DorkusMasterus asks: "I work for my church in a volunteer sense, and I'm trying to produce a video that will incorporate video clips from films (short, less than 30 seconds per clip, more likely 5-10 seconds), and I am wondering what you fine folks use to grab clips from DVD and TV (in preferably an MPEG or AVI format when completed). Please keep in mind that I am not interested in something that would copy a full-length film, nor am I'm not advocating discussion on how to best pirate films. What utilities would you use to retrieve short clips from DVDs and other digital sources?"

2 of 58 comments (clear)

  1. DVD Shrink & TMPGenc by dada21 · · Score: 4, Informative

    I run a church media ministry out of my home, and we use DVD Shrink. The software is freeware, and it is excellent. It lets you select what scenes/chapters/frames you want to copy, and creates a new DVD-compatible clip on your hard drive. What is nice about VOB files (the DVD files) is that they are MPEG-compliant, so you can just rename the VOB extension to MPG and off you go.

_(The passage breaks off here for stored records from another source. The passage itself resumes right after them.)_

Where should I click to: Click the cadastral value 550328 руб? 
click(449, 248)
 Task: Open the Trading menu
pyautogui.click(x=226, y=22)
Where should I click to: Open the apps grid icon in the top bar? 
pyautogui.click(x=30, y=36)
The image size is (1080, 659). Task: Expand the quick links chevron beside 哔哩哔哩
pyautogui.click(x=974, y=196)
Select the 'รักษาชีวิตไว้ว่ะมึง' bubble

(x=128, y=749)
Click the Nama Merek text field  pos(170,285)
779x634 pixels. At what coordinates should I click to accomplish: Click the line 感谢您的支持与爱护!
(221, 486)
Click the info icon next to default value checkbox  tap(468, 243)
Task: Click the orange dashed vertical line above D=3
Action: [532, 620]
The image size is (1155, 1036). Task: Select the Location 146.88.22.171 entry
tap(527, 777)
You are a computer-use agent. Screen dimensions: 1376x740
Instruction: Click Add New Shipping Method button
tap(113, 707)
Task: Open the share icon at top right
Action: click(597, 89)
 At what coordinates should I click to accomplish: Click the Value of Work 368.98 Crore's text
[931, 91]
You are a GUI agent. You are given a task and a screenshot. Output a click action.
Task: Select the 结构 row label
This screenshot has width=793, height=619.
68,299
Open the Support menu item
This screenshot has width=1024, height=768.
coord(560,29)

    If you need to shrink the file to lower res than DVD, I recommend TMPGenc, which works very well. You can also import your VOB/MPG into Adobe Premiere Pro and export it to a new format, while editing clips together with fades, titles, etc.

    What is your budget? Do you prefer F/OSS? Windows? Mac? Linux?

  2. MEncoder by Dutch_Cap · · Score: 4, Informative
    MEncoder (the media encoder that comes with mplayer) should be able to do this pretty easily.

    mencoder -oac copy -ovc copy -ss <START> -endpos <END> dvd://<CHAPTER> -of mpeg -o <FILENAME>.mpg
    ..will copy part of the video to an mpeg file, where START and END are formatted as [[HOURS:]MINUTES:]SECONDS. Note that -endpos is relative to the starting position, it's not the position in the file.